### Data in this exercise
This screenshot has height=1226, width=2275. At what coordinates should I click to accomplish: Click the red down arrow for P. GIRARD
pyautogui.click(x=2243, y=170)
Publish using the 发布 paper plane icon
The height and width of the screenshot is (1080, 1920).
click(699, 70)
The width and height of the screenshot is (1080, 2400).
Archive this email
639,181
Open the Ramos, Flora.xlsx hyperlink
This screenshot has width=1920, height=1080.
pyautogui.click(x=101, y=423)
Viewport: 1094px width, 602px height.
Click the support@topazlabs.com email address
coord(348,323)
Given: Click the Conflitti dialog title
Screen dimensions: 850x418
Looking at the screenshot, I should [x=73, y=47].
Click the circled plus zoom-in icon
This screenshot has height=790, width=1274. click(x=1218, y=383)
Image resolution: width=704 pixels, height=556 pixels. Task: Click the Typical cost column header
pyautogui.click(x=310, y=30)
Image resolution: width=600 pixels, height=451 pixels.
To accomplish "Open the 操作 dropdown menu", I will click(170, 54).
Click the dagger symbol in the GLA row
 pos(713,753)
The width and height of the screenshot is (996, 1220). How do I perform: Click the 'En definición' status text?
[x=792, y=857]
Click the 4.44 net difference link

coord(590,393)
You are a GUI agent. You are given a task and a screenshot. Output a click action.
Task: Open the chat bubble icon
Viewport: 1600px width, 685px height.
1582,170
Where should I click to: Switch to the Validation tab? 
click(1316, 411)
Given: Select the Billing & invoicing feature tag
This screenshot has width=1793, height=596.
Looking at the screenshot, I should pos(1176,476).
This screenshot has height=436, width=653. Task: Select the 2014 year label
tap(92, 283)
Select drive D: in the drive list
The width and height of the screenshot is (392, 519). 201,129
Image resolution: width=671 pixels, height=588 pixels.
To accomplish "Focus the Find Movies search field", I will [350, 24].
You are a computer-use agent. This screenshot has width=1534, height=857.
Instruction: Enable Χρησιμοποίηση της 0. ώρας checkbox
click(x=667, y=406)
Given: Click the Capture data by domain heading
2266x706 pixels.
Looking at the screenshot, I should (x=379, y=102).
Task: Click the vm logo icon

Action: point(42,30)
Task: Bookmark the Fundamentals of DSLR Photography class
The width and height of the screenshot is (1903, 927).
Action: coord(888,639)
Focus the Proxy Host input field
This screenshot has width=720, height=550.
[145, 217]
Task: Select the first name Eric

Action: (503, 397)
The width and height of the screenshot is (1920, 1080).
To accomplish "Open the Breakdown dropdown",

### Directions
Return the material below exactly as given, beginning at the line that contains "Click the circled plus zoom-in icon" and stopping after the line that contains "pyautogui.click(x=310, y=30)".

### Answer in full
Click the circled plus zoom-in icon
This screenshot has height=790, width=1274. click(x=1218, y=383)
Image resolution: width=704 pixels, height=556 pixels. Task: Click the Typical cost column header
pyautogui.click(x=310, y=30)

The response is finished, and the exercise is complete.